Please use the CD to boot back into the Recovery Console, once there, type:
map
You should get a list, attach that to your next reply so I can see what path you are using.

 

OK, let's try again. Go back into the RC ( Using the CD!! ) and type this:
fixmbr \device\harddisk0

Reboot into normal mode and re-run MBRCheck. Attach the new log.

 

This is disturbing. There is an outside chance that your faked MBR has somehow corrupted your Recovery Console disc, but it would be a first as far as I know.

Can you use another computer to re-create that disc? The other option is to create a Hiram's disc.

 

*** Please print these instructions ***

1. Download Hiren's BootCD Iso to the desktop of a clean computer.
2. Extract the zipped HirensBootCD.zip to your desktop.
3. Open the extracted HirensBootCD folder and extract the zipped HirensBootCD.iso.
4. Double click the BurnToCD.cmd bat file contained in the HirensBootCD folder. This will launch BurnCDCC.
5. Insert a blank CD in your drive.
6. Press Start. This will burn the image to disc. After it has completed...
7. Restart your sick computer and boot from the HBCD you created.
o If your PC is not booting from the CD, you need to change the boot order:
+ Restart your PC
+ As soon as you get an image, press the Setup key. This is usually F2, F10, F12 or Del. On some machines the key can also be a different one.
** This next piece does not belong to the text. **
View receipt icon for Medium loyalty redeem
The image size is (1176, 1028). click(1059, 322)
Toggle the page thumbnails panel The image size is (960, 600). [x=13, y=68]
It should, however, be stated on the screen which key is the setup key.
+ Once you enter the computer's BIOS, use the arrow keys and tab key to move between elements. Press enter to select an item to change.
+ Navigate to the tab, where you can set the boot order. It should be called Boot or Boot order
+ The tab should now show your current boot order.
+ If the CD-drive is not at the top, please navigate to the CD-Rom drive with the keys arrows. Then move it to the top of the list. The keys for switching boot position are usually + to move up and - to move down. However they can be different, but they should be stated in the help, so that you can find them easily.
+ Once the CD-drive is on top of the boot order, navigate to Exit and select Exit saving changes.
o Your PC should now boot from your CD.
o Click to select any options that are required to start the computer from the CD-ROM drive if you are prompted.
8. When the CD boots choose "DOS BootCD".

At the Hiren's BootCD main menu, select Next and hit Enter.

At the second menu select 1 MBR (Master Boot Record)Tools

In the list of MBR Tools select 1 MBR Work 1.08

This screen will show the hard drive configuration.

Type 5 to Install standard MBR code then hit Enter
Type 1 to select Standard then hit Enter
Type Y then hit Enter to confirm
Type E then hit Enter to exit
Press Ctrl+Alt+Del to restart the machine

 

No problem.

 

We are starting to see more and more MBR's that will not get fixed. The last resort is to reformat and re-partition the drive. Let me consult with the other Malware Fighters and see if we can come up with an alternative.

 

I want you to try this tool. Go to:
http://blog.webroot.com/2011/07/08/free-anti-popureb-tool-released/

click on the highlighted words " we are releasing this today to the public" and run the tool. Once done, please re-run MBRCheck and attach the new log.

 

This is disappointing. Let me see if we can find something else.